Exercise instructions
The reply needs the lines from the one containing "Select all rows with the header checkbox" through the end of the material, each repeated exactly, and no pictures.

------

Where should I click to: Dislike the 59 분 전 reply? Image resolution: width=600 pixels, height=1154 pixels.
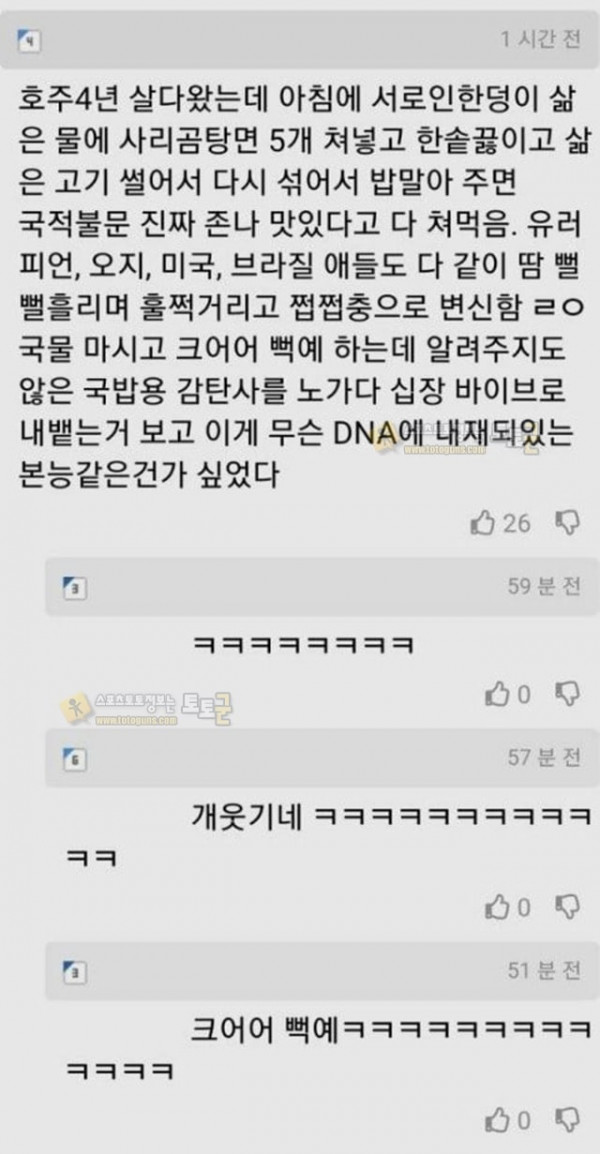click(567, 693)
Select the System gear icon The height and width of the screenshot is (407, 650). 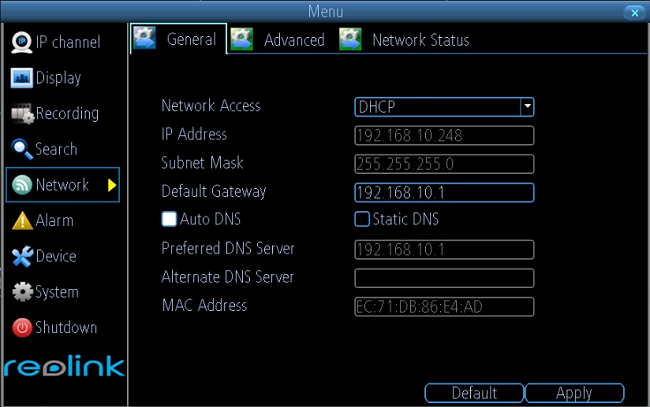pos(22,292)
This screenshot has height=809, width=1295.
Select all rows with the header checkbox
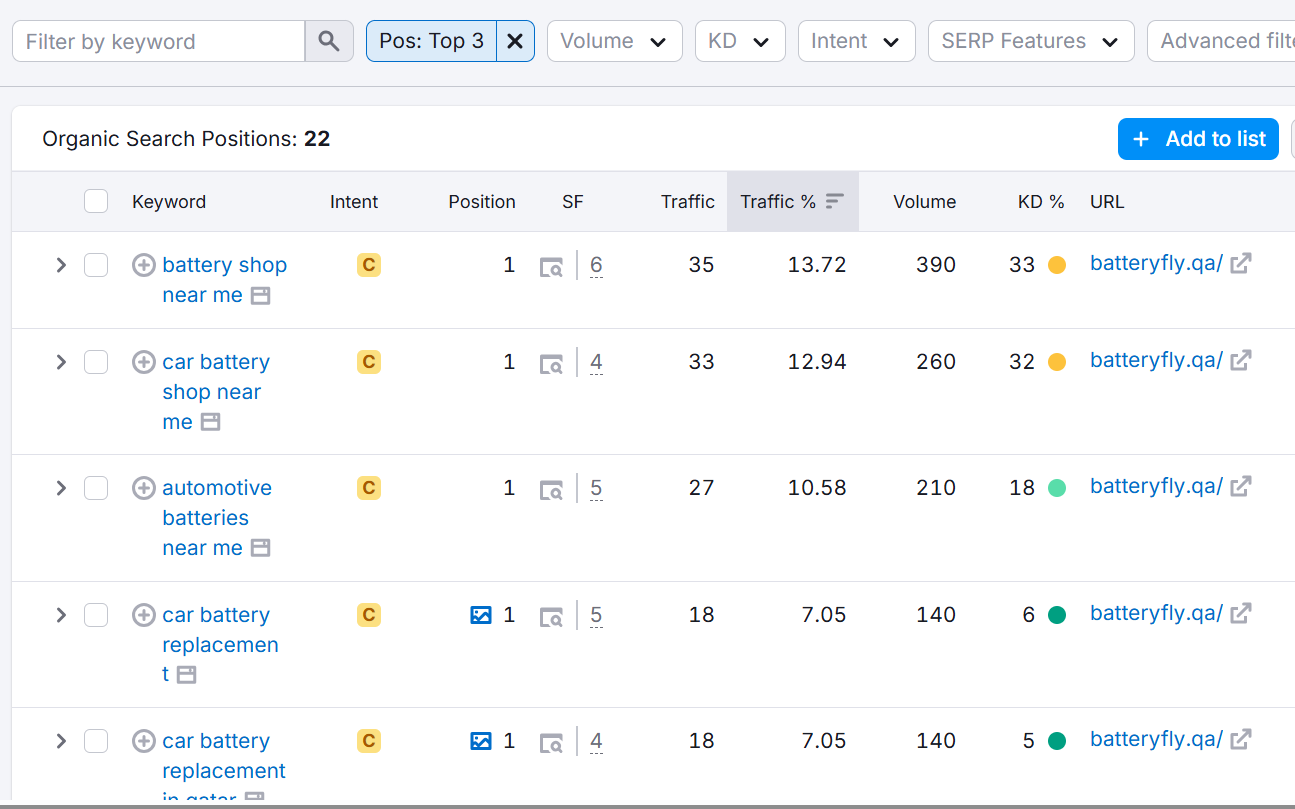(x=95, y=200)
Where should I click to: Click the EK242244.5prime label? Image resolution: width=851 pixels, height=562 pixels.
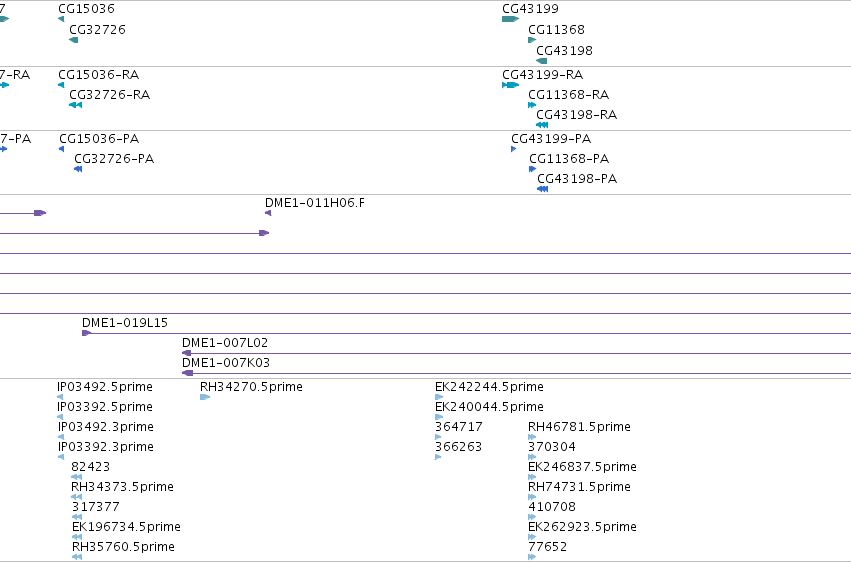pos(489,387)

------

Output of the task
Select all rows with the header checkbox
(x=95, y=200)
Where should I click to: Click the EK242244.5prime label? Image resolution: width=851 pixels, height=562 pixels.
pos(489,387)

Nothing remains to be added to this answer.